Untitled (double bowl), 1995
 Pot 2

Untitled, 1995
 Pot 3

Untitled, 1998

Recently, I spent the better part of a Saturday morning speaking with ceramic artist and Haystack faculty member Steve Heinemann. Mr. Heinemann is one of of the premier Canadian ceramic artists with pieces in major collections including the Longhouse Foundation, New York, the Victoria and Albert Museum, London, the National Museum of History, Taipei, and the Canadian Museum of Civilization, Ottawa. In 1996, he was awarded the prestigious Saiydie Bromfman Award, the highest honor in Canadian craft.

CC: What’s your background? How did you get started?

SH: I’m Canadian. I started working in clay in high school along with all the other two and three dimensional stuff. At that point, I certainly had no confidence in art as a career. However, after high school, I enrolled in Sheridan College which has a good solid crafts department. By my second year, I had decided, “this is it.”

CC: What turned it for you?

SH: Seeing Hans Coper’s work. I had qualms all along about being a functional potter. I knew I liked the medium, but I couldn’t quite see myself working within the restrictions of functional pottery. Coper’s work confirmed, “if clay can do this, yes, I’m in the right place.” After three years at Sheridan, I had had a very good technical focus.

CC: What was next?

SH: I asked around. Kansas City Art Institute kept coming up. Ken Ferguson more or less swept me off my feet. He gave me feedback in five minutes that was as bracing and vital as anything I’d ever had. Ken was my advisor for two years. I also connected with George Timock. In terms of a model of thinking about object making, George’s work was important for me. Here’s a guy who would devote any amount of time to getting what he wanted.

In my time there, I more or less made the transition from wheel thrown work to what I’m doing now - working with molds. All vessels of one sort or another. Although I was meeting with some professional success at that point, since I was in the school mode, I continued. I went to the New York State College of Ceramics at Alfred University for graduate school, although I wasn’t convinced about going to grad school at that point. I came out of there with a different body of work. More massive. Negative spaces. Contained spaces with the sense of imprint. Grad school was the opportunity to take my work to another place.

CC: Since that time, you’ve explored different avenues, but there seems to be a central core...

SH: I’ll follow the work to a certain point, but for some reason, I have a core involvement in this medium that tends to reel me back in.
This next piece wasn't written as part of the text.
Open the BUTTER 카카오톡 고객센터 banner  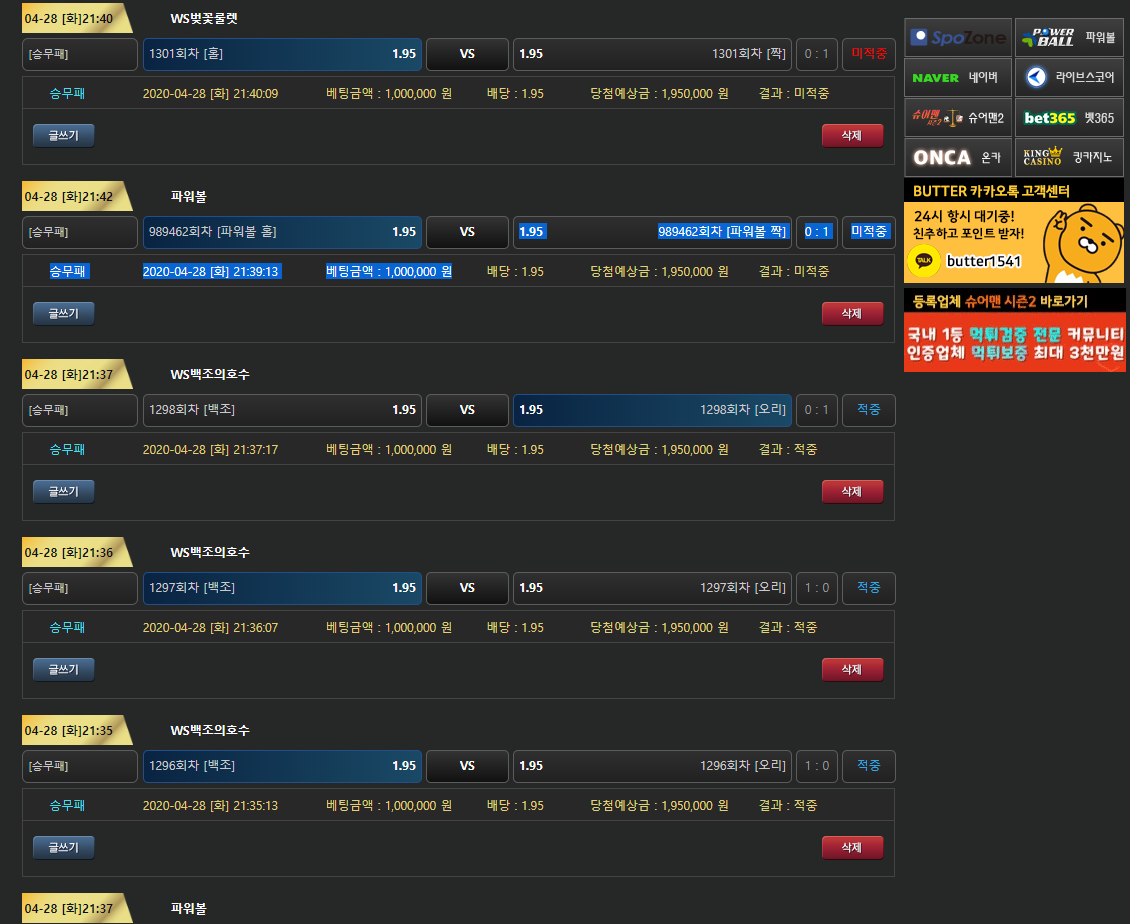click(x=1014, y=231)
It’s based on a love of the activity for sure - one’s history; the history of one’s decisions. While I’ve constantly brushed up against the edge of another discourse, I’ve found myself cycling around some sort of core involvement in the medium on the one hand and working with the idea of containment on the other.

CC: Would you talk a bit more about interior - the imprint as you described it - versus the positive that’s made that space?
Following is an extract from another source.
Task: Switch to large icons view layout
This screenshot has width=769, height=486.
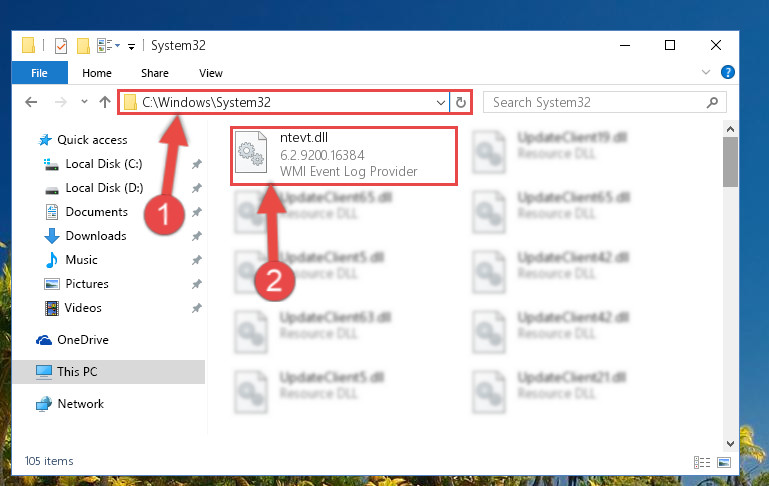Action: pos(724,462)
SH: I’m only partially conscious of it. It’s the one commonality in all my work. It haunts the work.

The pattern of reinvention begun at Alfred continues to the present day. I’ve tended to cycle through bodies of work over four or five years. After a time, a completely different one emerges. Thus, over the last fifteen or twenty years there have been four distinct bodies of work. Each one being quite unlike the one that proceeded it. Again, it might seem antithetical to the work that proceeded it, but from another perspective there are threads that continue. While the look may change, the fundamental, preoccupying thread of containment continues throughout. I’m intrigued with the way spaces can appear to be concentrated. God knows that it’s the same space everywhere - inside or outside - but there’s something about the dynamic of containment that seems to charge one’s attention. Pots have always done that for me. One is held in that interior space perceptually.

CC: Does this have to do with the intimacy and the human scale of most ceramic works?

SH: Yes. That’s definitely come up here in the workshop. That’s one element. The curious thing is that for me, my work has traversed more or less the full range. Granted, I haven’t been involved in functional pottery on a professional level, but outside of that, the early bowl forms transitioned to vessels which transitioned to small scale sculptural work that deals with imprint which then moved into more contained volumetric work that was quite organic and amorphous and, then transitioned to the works of the last five years which are once again undeniably bowls.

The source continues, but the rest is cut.